Please restate each entry that follows word for word.

Stored data entries:
......

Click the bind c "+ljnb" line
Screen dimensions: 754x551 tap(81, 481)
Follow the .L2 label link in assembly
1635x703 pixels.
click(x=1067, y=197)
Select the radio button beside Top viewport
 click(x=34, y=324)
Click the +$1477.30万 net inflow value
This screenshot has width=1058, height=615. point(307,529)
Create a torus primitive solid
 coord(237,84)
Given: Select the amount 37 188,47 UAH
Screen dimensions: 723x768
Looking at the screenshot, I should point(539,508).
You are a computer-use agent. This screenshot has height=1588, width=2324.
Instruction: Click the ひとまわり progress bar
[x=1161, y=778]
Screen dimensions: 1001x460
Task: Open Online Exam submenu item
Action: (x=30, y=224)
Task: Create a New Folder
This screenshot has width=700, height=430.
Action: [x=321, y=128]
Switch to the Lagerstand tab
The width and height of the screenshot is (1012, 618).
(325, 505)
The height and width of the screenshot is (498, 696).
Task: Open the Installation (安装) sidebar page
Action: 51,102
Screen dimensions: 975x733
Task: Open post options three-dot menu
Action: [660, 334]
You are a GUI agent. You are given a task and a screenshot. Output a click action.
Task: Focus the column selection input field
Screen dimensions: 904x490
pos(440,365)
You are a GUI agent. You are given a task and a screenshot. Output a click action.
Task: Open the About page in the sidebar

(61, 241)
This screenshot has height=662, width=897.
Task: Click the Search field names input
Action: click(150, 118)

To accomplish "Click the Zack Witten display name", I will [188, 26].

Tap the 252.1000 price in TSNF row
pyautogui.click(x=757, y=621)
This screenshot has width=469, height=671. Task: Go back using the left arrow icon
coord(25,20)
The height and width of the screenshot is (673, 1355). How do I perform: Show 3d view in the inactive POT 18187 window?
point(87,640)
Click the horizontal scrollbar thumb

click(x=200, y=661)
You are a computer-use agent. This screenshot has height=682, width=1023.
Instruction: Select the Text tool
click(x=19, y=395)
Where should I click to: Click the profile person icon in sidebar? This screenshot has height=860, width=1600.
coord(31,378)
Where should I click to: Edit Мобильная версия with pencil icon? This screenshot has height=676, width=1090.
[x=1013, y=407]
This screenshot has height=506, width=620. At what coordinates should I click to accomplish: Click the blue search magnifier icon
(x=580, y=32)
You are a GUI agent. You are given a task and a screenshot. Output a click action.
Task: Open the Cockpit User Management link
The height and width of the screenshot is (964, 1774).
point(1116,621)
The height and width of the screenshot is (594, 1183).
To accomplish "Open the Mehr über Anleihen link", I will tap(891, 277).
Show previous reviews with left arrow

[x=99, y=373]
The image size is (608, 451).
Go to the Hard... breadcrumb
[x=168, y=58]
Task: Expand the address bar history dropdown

......

(WRITTEN ANSWER):
Click the bind c "+ljnb" line
Screen dimensions: 754x551 tap(81, 481)
Follow the .L2 label link in assembly
1635x703 pixels.
click(x=1067, y=197)
Select the radio button beside Top viewport
 click(x=34, y=324)
Click the +$1477.30万 net inflow value
This screenshot has width=1058, height=615. point(307,529)
Create a torus primitive solid
 coord(237,84)
Given: Select the amount 37 188,47 UAH
Screen dimensions: 723x768
Looking at the screenshot, I should point(539,508).
You are a computer-use agent. This screenshot has height=1588, width=2324.
Instruction: Click the ひとまわり progress bar
[x=1161, y=778]
Screen dimensions: 1001x460
Task: Open Online Exam submenu item
Action: (x=30, y=224)
Task: Create a New Folder
This screenshot has width=700, height=430.
Action: [x=321, y=128]
Switch to the Lagerstand tab
The width and height of the screenshot is (1012, 618).
(325, 505)
The height and width of the screenshot is (498, 696).
Task: Open the Installation (安装) sidebar page
Action: 51,102
Screen dimensions: 975x733
Task: Open post options three-dot menu
Action: [660, 334]
You are a GUI agent. You are given a task and a screenshot. Output a click action.
Task: Focus the column selection input field
Screen dimensions: 904x490
pos(440,365)
You are a GUI agent. You are given a task and a screenshot. Output a click action.
Task: Open the About page in the sidebar

(61, 241)
This screenshot has height=662, width=897.
Task: Click the Search field names input
Action: click(150, 118)

To accomplish "Click the Zack Witten display name", I will [188, 26].

Tap the 252.1000 price in TSNF row
pyautogui.click(x=757, y=621)
This screenshot has width=469, height=671. Task: Go back using the left arrow icon
coord(25,20)
The height and width of the screenshot is (673, 1355). How do I perform: Show 3d view in the inactive POT 18187 window?
point(87,640)
Click the horizontal scrollbar thumb

click(x=200, y=661)
You are a computer-use agent. This screenshot has height=682, width=1023.
Instruction: Select the Text tool
click(x=19, y=395)
Where should I click to: Click the profile person icon in sidebar? This screenshot has height=860, width=1600.
coord(31,378)
Where should I click to: Edit Мобильная версия with pencil icon? This screenshot has height=676, width=1090.
[x=1013, y=407]
This screenshot has height=506, width=620. At what coordinates should I click to accomplish: Click the blue search magnifier icon
(x=580, y=32)
You are a GUI agent. You are given a task and a screenshot. Output a click action.
Task: Open the Cockpit User Management link
The height and width of the screenshot is (964, 1774).
point(1116,621)
The height and width of the screenshot is (594, 1183).
To accomplish "Open the Mehr über Anleihen link", I will tap(891, 277).
Show previous reviews with left arrow

[x=99, y=373]
The image size is (608, 451).
Go to the Hard... breadcrumb
[x=168, y=58]
Task: Expand the address bar history dropdown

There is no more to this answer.